━━ INFORMATION SHOWN

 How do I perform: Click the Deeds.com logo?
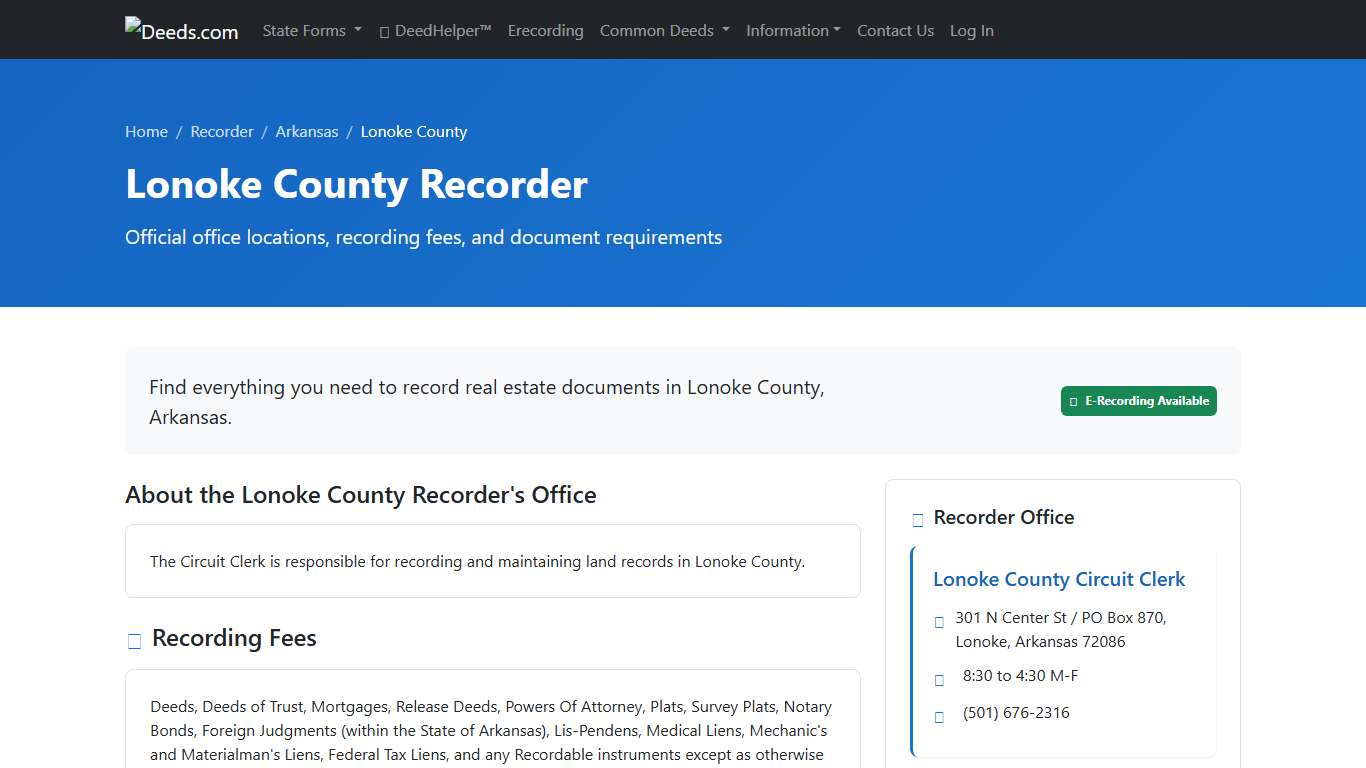tap(181, 29)
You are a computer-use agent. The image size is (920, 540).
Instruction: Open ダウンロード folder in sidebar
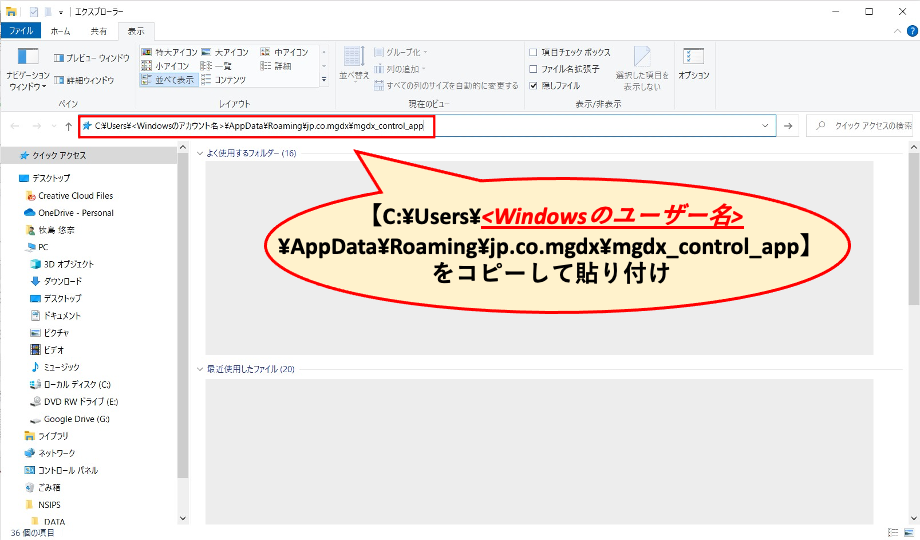coord(69,281)
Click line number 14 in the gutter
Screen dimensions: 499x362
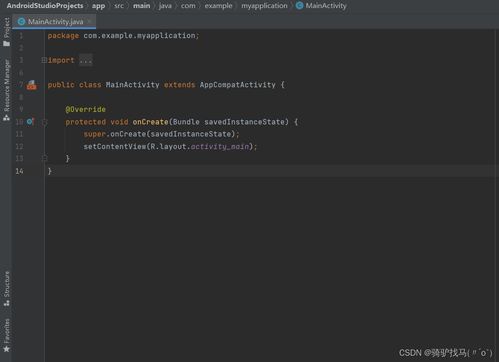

━━━━

**EXERCISE:**
An exact copy of the lines from the one with "Instruction: Open ダウンロード folder in sidebar" through the end of the records: produce that and nothing more, leaving out the pictures.

**RESULT OF THIS EXERCISE:**
Instruction: Open ダウンロード folder in sidebar
coord(69,281)
Click line number 14 in the gutter
Screen dimensions: 499x362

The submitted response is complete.